For some reason, I imagined the next step in the development of the game was to make the ‘block’ move. Like up and down, and sliding to the left. For agile reasons, I want to make progress that is reflected and visible in the software. So no spending time at writing libraries first. You probably end up writing stuff you don’t even need. But when starting, I realized the partial-JSON part needed to be worked on first.

To display the partial-JSON, I need a model of that JSON. That model should be capable of annotating the partial-JSON with grammar issues (like missing bracket/comma, incomplete strings or just plain errors). Indentation should be addressed too. Also some dimension-data is needed, so we can determine whether the block can move up/down and when it has reached the partial-JSON surface (sorry, I can’t stop thinking in planet metaphors).

When pondering on these requirements, I realized a tokenizer/parser was necessary. A library! Not very agile, right? Perhaps skipping the grammar issues first and add it later would have been a wiser choice. We will never know. Writing a parser does takes some time, but it sure is fun.

First I started writing a tokenizer. And since it’s not your average code, I used the most annoying coding convention I could think of. I learned this style with Turbo Pascal in my BBS days. Years later I discovered you can use it with languages like JavaScript, CSS, C# and even PL/SQL. But it’s too annoying for everyday use. Not only do you get The Eye from your colleagues; every editor I’ve tried actively works against you by messing up the indentation. Again, and again. With. Every. Single. Edit.

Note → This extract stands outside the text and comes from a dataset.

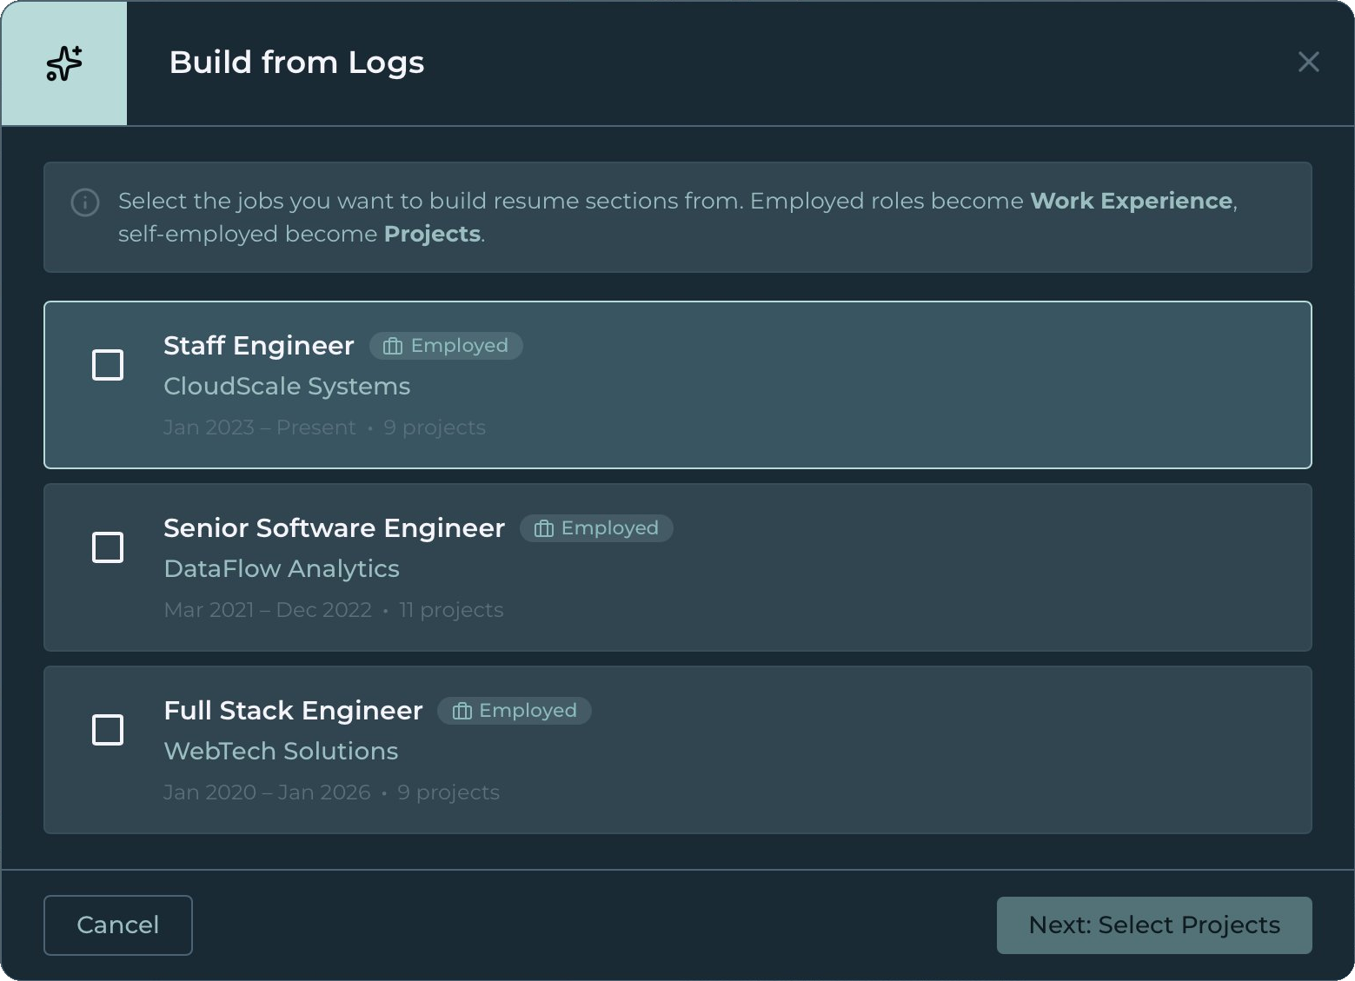Click the X icon to dismiss Build from Logs
This screenshot has width=1355, height=981.
coord(1308,62)
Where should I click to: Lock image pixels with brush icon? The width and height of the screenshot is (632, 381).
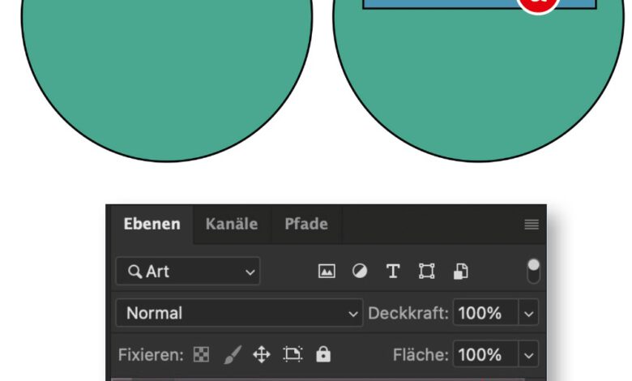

The tokenizer splits the JSON into tokens like a string, boolean value or comma. With the parser we then can reason about tokens instead of characters, which makes life much simpler. Because we work with partial JSON, the tokenizer is made to recognizes unfinished strings and other values. Every token has an is_complete-attribute, so when rendering we can show if a brace is missing, or a string is unfinished.

HTML/CSS mock

The parser was a dragon to me. I made a lot of diagrams to create a state machine, see above, and played with GraphViz (which is pretty cool, and a little weird). Finally I thought the state machine was right, and started coding. After writing some unit tests and identifying some failures, I did realize I went in the wrong direction. A state machine is apparently not the best solution to parse JSON and the answer was right in front of me. While I was focussing on the nice flow diagram at json.org (which I coincidently also knew from the Turbo Pascal manual; I know, grandpa speaking), the program I needed to write was listed as an inset on the right of that same web page! object := {} | { members }… Elementary, dear Watson…

A well, adventures in failure. Start all over, and everything will be fine. At the moment, I have a validating parser (source here). It says whether the JSON is correct or not. There are still loose ends, which I will fix when needed. For example, I ignored Unicode for a big part and focussed on ASCII for now.

On a side note: I also wanted to check out those new EcmaScript 2016 features, since every browser seems to be supporting them. It’s nice to see the language is evolving, after multiple timespans of stagnation. The best feature IMHO is string interpolation.

Next step is adding code to the parser for annotating tokens, and insert missing-tokens. And render the thing in HTML naturally.